No pictures, please: print exactly the lines from the one that contains "Viewport: 858px width, 547px height." through the last line of the listing.

——

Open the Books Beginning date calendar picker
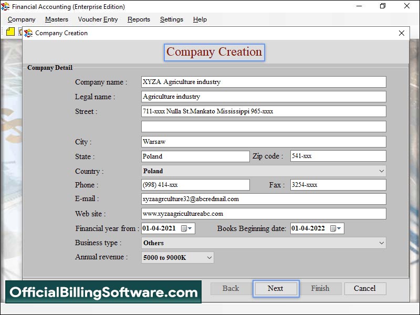click(x=336, y=228)
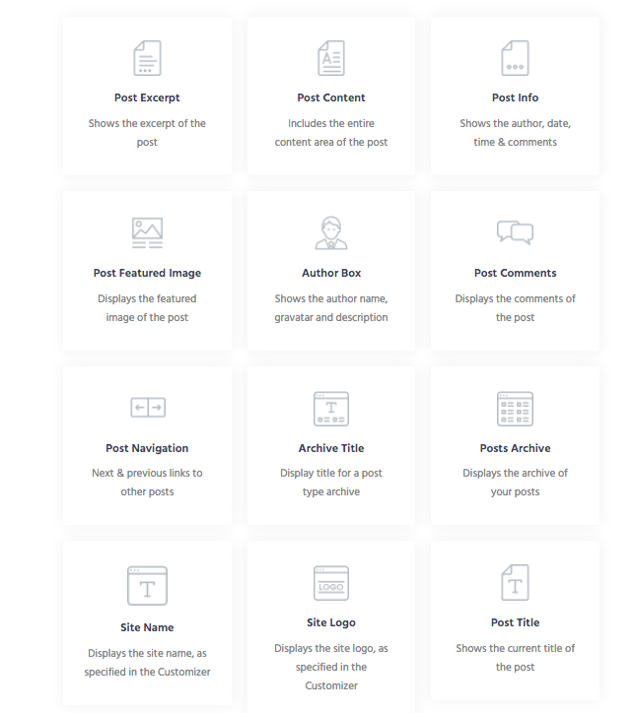Click the Site Name description text
The height and width of the screenshot is (713, 634).
pos(147,663)
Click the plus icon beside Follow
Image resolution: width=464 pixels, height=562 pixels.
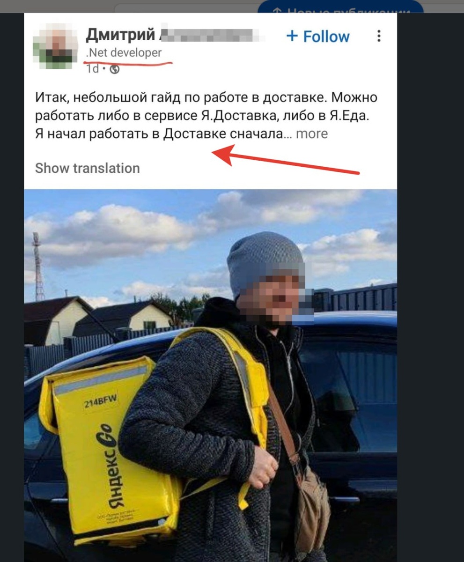(292, 36)
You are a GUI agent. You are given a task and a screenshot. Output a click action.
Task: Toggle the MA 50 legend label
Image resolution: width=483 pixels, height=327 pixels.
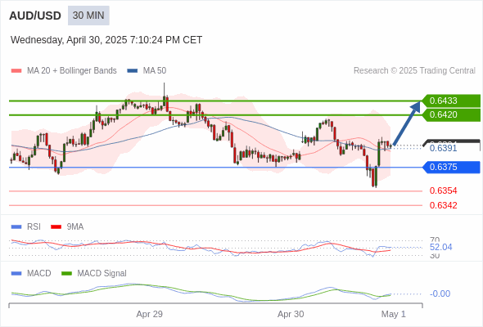pos(155,71)
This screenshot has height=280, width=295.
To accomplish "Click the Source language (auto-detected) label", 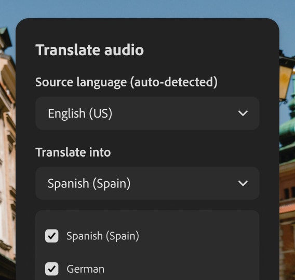I will 126,82.
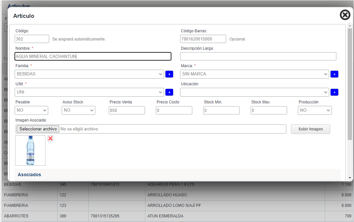This screenshot has height=222, width=354.
Task: Click the dialog scrollbar down arrow
Action: point(350,178)
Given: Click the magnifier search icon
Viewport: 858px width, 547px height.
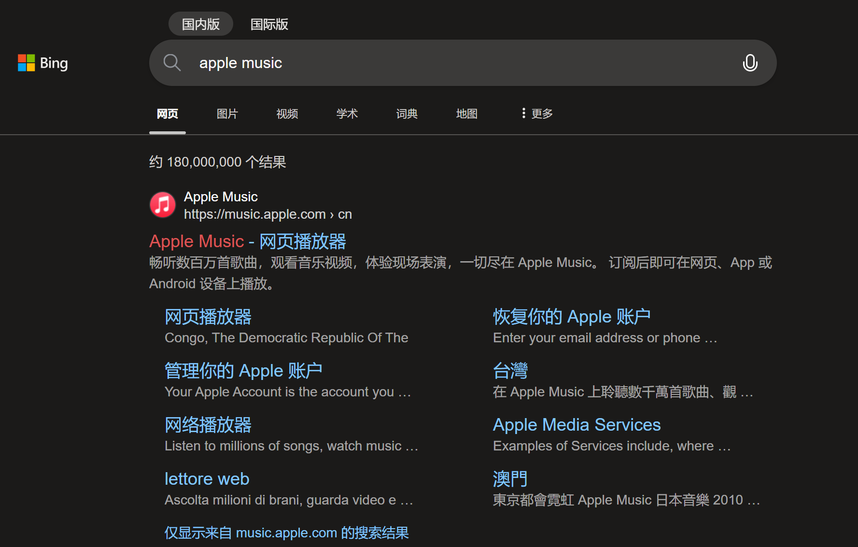Looking at the screenshot, I should click(172, 63).
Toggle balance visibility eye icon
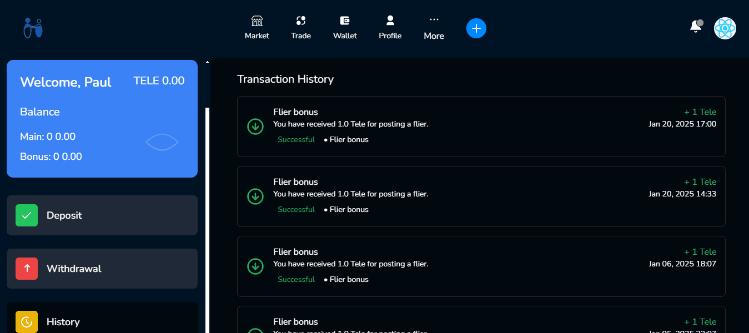The height and width of the screenshot is (333, 749). coord(162,143)
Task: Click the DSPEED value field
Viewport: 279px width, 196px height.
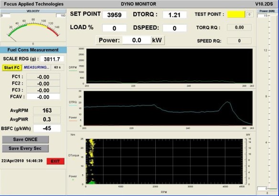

——

RESPONSE TO THIS TASK
Viewport: 858px width, 547px height.
Looking at the screenshot, I should click(172, 63).
Toggle balance visibility eye icon
The height and width of the screenshot is (333, 749). coord(162,143)
Task: Click the DSPEED value field
Viewport: 279px width, 196px height.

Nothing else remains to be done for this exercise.